4.1.1 Summary of Section 4
The integration of physiological and molecular responses links an environmental signal to a physiological response. Heat-shock proteins (Hsps) are chaperone proteins that maintain the structure and function of proteins in cells exposed to high temperatures. The initial response of cells to high temperatures is rapid transcription of heat-shock genes, e.g. Hsp70, which is possible because Hsp70 is normally partly transcribed by RNA polymerase II. Resumption of transcription requires only three steps: release, then trimerisation of HSTF (heat-shock transcription factor), followed by binding to HSEs (heat-shock regulatory elements) in the promoters.

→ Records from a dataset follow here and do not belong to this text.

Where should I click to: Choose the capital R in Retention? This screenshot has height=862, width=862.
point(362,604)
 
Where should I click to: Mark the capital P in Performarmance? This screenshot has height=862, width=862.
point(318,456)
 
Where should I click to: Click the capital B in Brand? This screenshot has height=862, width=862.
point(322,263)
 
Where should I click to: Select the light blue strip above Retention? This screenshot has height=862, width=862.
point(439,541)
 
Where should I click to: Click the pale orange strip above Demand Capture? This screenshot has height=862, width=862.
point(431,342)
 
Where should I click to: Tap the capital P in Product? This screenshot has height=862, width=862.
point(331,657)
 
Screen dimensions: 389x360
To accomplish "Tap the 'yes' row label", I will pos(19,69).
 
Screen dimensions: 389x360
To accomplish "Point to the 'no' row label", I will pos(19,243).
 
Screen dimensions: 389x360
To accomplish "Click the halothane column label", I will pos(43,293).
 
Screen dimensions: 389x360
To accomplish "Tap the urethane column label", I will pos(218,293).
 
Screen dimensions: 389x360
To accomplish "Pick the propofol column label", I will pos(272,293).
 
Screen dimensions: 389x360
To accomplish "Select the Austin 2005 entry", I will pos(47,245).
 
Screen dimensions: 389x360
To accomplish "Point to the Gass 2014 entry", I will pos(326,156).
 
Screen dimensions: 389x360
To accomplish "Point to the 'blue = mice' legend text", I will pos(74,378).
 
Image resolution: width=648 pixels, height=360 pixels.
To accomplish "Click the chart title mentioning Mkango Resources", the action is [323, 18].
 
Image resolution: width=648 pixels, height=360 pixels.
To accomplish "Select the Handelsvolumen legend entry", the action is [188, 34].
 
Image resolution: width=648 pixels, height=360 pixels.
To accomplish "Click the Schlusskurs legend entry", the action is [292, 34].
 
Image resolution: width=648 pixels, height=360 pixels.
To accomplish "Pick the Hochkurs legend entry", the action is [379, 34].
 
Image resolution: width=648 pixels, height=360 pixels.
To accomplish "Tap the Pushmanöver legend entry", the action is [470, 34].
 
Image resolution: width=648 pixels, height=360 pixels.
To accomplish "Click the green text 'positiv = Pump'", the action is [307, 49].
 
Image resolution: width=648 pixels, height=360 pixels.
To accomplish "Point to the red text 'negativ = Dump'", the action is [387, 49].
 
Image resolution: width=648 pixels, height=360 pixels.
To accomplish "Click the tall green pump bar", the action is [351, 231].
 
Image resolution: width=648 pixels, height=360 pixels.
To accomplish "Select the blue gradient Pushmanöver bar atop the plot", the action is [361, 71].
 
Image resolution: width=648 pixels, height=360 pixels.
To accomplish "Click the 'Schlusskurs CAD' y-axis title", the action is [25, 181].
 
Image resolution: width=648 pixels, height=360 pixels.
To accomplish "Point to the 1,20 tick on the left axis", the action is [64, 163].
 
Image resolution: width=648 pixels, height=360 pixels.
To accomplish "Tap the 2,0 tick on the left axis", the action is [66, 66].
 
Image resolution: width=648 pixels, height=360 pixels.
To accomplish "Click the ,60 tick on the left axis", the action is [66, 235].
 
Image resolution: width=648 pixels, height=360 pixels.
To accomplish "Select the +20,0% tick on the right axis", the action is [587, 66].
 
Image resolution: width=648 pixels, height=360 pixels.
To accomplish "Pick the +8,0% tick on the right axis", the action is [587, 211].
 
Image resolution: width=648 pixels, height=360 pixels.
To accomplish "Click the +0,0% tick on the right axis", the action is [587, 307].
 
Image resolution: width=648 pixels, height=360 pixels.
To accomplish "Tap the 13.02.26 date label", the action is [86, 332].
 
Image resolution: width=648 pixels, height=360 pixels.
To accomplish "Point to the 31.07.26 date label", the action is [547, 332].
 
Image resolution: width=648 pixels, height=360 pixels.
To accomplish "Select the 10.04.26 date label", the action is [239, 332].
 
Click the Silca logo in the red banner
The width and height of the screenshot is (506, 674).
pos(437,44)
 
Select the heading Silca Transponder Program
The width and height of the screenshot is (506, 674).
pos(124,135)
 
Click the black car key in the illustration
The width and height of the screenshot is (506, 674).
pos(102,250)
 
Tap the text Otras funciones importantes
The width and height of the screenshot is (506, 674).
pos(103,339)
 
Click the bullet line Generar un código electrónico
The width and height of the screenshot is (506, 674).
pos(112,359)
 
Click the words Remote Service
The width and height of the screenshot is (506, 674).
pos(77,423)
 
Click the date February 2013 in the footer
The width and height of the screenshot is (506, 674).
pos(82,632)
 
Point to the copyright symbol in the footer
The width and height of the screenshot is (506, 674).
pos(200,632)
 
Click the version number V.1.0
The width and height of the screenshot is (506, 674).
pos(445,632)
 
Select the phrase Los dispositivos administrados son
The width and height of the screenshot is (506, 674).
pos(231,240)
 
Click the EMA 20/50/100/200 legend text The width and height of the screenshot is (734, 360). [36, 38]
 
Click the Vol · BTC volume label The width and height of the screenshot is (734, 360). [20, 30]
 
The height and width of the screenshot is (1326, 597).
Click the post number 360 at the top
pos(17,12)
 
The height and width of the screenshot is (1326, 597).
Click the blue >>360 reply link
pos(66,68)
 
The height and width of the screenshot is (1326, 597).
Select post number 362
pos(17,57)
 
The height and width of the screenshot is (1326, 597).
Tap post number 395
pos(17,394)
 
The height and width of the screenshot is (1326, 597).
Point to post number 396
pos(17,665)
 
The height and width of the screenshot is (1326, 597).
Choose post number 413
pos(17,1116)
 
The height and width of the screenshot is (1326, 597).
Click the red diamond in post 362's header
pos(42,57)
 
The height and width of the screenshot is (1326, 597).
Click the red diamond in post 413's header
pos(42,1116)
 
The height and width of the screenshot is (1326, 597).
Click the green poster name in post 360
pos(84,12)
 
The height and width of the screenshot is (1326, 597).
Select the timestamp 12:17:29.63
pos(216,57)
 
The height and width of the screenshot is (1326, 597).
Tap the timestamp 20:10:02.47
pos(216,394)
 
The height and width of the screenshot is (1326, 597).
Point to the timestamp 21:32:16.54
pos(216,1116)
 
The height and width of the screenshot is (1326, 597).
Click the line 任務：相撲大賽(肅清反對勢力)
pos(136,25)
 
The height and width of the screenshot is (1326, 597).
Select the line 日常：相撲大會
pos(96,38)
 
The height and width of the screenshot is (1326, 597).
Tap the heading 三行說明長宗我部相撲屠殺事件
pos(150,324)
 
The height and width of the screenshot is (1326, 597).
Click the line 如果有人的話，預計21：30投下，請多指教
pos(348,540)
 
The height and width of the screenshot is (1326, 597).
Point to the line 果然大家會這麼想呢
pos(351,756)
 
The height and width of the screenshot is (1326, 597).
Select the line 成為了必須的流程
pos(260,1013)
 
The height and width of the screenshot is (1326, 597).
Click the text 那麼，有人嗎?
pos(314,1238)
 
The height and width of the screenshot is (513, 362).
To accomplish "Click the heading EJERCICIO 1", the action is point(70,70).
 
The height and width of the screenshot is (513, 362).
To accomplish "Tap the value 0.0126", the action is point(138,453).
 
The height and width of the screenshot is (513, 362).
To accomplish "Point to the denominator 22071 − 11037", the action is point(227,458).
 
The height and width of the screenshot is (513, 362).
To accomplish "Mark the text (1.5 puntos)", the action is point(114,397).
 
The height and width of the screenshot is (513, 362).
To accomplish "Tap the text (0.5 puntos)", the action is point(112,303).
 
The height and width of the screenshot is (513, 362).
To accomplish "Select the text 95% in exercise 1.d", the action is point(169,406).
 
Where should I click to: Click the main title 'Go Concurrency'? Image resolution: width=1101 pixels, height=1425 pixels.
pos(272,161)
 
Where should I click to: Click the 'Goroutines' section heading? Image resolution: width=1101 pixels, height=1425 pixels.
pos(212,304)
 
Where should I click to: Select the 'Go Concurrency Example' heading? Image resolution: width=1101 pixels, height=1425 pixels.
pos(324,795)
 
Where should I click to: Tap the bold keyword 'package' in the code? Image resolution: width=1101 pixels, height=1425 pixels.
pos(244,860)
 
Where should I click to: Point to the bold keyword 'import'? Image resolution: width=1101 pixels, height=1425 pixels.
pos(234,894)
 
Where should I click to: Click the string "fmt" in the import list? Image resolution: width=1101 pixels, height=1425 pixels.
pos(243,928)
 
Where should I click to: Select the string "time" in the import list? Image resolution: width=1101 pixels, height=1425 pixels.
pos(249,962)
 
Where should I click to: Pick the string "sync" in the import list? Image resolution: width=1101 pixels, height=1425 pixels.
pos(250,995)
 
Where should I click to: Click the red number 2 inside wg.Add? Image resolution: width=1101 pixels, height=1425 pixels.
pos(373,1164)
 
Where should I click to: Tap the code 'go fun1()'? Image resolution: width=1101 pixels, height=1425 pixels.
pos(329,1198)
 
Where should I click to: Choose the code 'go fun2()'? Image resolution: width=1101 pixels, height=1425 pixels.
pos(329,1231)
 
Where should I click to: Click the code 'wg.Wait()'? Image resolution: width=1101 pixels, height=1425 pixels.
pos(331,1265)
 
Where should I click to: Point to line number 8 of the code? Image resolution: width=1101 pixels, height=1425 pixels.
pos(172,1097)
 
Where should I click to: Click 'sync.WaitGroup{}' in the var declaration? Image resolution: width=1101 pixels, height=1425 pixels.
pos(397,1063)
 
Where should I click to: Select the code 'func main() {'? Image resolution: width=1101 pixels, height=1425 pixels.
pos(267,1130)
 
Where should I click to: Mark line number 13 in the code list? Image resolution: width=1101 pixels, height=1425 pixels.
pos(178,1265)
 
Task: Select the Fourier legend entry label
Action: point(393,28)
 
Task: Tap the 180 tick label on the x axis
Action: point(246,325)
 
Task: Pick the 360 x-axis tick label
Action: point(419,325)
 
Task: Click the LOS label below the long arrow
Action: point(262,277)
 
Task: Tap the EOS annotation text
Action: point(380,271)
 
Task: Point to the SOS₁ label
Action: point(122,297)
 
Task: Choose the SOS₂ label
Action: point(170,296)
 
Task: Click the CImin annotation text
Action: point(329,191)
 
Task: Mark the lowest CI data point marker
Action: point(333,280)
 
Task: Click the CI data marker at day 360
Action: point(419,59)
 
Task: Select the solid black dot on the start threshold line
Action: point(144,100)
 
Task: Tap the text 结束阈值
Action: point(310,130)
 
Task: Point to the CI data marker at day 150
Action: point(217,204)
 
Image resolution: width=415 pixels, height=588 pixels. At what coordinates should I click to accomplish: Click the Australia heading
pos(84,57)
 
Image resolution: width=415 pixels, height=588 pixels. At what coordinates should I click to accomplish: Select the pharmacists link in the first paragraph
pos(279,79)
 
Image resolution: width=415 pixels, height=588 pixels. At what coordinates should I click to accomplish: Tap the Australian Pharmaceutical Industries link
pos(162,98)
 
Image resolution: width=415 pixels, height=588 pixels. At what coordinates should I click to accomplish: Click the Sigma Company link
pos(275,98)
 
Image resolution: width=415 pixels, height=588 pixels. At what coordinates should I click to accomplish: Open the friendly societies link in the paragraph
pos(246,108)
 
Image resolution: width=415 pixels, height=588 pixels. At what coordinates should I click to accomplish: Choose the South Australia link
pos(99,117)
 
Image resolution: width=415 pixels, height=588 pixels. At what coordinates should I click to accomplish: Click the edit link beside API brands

At T a 25°C, the desert reptiles Phrynocephalus interscapularis and Crossobamon eversmanni have high constitutive levels of Hsps in their cells, in contrast to a temperate species, Lacerta vivipara. Cells from P. interscapularis and Gymnodactylus caspius kept at 25°C contained high levels of active HSTF bound to HSE in contrast to cells from L. vivipara, suggesting that in desert species HSTF genes are expressed constitutively. Protein synthesis in liver cells of desert species continued normally following heat shock up to 45°C, whereas in L. vivipara protein synthesis in the liver plummeted after heat shock at 37°C. Cells of desert species are well prepared for heat shock.